True community solar enables individuals, businesses, or organizations to buy or lease a “share” in a specific, nearby solar installation. They are then able to receive a credit on their electric bill. This credit works the same as if there were a solar system on their own roof.
Utility programs keep ownership of energy generation in the hands of the utility. The latest example comes from Florida, where the Public Service Commission recently approved Florida Power & Light (FPL)’s SolarTogether program.
What SolarTogether does
- FPL will build and own 20 large-scale solar power plants. This will generate enough electricity to power almost 300,000 Florida homes.
- FPL customers must pay to subscribe to this program. At launch, participants pay more than they normally would for electricity. True community solar programs enable participants to pay less for their electricity. FPL says customers may start to see a return after seven years in the program.
FPL benefits at your expense
- FPL is charging all customers to build SolarTogether. Every FPL customer will feel this in the form of higher monthly electric rates.
- FPL is not able to set rates on its own. It needs approval from the state Public Service Commission. The commission’s approval of SolarTogether will allow FPL to charge customers more.
It’s a terrible deal for customers
- The Office of Public Council (OPC) and Florida Public Service Commission staff opposed the program. These parties are responsible for protecting customers from utility overreach.

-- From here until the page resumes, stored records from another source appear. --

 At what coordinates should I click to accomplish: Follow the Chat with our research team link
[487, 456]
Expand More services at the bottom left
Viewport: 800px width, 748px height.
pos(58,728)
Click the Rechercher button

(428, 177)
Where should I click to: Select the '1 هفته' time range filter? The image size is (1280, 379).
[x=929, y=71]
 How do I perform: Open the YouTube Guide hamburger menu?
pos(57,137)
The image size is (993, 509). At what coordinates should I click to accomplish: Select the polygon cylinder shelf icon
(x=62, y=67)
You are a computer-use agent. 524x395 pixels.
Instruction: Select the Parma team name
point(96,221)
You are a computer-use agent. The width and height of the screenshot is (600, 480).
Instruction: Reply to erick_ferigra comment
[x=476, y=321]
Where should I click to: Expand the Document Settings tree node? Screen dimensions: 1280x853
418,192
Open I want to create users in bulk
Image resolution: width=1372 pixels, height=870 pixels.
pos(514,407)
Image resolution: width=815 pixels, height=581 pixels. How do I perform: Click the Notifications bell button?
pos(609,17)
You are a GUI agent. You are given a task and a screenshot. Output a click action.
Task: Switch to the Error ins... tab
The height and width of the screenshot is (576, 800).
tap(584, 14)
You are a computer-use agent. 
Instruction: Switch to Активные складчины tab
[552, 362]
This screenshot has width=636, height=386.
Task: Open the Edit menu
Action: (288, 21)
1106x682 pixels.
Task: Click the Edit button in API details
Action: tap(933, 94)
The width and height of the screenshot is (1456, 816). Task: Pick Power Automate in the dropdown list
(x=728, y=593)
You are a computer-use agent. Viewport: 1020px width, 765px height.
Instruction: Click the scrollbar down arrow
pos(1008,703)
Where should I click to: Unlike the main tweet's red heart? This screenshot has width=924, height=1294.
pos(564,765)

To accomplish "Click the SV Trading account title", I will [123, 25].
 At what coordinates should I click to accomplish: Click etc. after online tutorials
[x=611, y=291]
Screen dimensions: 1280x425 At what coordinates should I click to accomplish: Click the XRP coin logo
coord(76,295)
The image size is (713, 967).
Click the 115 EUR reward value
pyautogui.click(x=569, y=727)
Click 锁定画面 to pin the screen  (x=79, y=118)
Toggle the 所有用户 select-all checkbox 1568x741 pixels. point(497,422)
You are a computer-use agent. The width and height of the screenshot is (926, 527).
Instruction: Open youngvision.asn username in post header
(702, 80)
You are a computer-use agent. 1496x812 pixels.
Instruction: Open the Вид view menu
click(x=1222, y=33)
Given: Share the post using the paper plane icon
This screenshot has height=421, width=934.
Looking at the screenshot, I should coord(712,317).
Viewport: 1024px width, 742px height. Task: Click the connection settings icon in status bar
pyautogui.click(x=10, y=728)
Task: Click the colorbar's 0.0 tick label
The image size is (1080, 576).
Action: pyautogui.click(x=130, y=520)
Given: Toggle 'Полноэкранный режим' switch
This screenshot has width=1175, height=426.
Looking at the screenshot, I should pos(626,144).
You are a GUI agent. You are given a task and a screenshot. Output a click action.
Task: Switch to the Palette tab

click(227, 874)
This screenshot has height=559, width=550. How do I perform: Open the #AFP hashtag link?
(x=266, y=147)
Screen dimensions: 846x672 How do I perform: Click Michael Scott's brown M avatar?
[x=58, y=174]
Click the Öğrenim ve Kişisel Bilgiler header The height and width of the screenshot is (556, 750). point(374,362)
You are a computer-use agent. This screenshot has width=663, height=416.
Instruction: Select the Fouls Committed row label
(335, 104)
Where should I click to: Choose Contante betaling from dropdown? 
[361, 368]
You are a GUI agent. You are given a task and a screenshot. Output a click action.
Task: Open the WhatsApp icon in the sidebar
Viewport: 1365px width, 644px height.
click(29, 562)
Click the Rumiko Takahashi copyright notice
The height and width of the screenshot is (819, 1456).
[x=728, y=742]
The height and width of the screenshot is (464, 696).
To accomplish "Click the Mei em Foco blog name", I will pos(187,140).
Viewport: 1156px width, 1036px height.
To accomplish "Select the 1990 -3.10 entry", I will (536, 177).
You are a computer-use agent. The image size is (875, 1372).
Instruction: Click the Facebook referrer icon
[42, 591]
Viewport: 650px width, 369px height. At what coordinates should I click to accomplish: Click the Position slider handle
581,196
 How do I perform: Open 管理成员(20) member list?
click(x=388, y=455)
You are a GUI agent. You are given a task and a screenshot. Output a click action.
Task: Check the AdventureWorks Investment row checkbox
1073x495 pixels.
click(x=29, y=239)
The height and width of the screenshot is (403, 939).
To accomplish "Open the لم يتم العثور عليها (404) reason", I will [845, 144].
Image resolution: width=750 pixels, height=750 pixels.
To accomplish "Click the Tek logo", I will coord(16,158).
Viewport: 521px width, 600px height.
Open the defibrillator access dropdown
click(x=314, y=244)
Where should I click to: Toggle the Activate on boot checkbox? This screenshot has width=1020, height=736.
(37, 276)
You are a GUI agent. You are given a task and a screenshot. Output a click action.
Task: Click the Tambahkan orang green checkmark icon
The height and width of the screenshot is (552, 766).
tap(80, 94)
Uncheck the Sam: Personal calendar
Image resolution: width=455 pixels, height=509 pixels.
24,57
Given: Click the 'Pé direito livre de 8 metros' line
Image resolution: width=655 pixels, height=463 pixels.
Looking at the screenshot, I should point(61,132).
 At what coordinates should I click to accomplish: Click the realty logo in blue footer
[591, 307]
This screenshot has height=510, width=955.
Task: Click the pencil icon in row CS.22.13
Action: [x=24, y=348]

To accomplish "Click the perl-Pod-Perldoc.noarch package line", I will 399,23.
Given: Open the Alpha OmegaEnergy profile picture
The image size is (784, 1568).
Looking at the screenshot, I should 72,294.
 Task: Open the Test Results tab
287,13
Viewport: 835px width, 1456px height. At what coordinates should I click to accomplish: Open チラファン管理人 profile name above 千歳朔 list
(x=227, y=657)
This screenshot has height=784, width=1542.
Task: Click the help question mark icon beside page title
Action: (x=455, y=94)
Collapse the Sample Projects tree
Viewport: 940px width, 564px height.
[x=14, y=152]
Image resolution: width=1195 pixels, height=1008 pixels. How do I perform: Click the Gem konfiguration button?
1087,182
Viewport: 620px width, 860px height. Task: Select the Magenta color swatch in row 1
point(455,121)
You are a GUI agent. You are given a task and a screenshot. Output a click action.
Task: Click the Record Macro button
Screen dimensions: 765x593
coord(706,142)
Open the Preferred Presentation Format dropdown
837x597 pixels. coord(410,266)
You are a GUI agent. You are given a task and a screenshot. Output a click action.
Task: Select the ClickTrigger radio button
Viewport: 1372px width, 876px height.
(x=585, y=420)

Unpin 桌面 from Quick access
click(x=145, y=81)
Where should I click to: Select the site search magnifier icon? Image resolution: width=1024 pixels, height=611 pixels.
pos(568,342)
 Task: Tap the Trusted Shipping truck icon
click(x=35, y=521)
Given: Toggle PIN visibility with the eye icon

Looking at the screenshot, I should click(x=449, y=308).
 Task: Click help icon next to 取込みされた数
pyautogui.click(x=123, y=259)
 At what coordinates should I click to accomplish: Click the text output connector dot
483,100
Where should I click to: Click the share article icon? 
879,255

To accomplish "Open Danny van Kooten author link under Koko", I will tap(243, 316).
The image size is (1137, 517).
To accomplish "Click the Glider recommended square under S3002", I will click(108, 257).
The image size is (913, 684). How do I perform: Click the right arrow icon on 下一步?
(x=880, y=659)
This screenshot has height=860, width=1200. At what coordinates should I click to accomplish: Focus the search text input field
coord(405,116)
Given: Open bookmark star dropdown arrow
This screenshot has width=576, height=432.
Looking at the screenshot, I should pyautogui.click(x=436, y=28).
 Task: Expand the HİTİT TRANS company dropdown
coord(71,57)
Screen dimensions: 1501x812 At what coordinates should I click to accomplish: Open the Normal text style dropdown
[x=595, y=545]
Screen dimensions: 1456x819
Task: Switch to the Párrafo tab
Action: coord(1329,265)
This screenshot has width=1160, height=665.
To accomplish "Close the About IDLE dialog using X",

- OPC says it may take as long as 26 years for non-participating customers to see savings from the program. The Public Service Commission erred by not getting a better deal for FPL customers.
- The program offers paltry savings to low-income participants. SolarTogether sets aside up to 10,000 slots for low-income participants. We estimate that the average participant would save just $3.50/month. The monthly electric bill for a family of four could be several hundred dollars a month.
Florida law prohibits real community solar
- Individuals, businesses, or organizations in Florida are not allowed to pool resources to develop their own solar projects.
- This gives utilities like FPL a monopoly over energy production.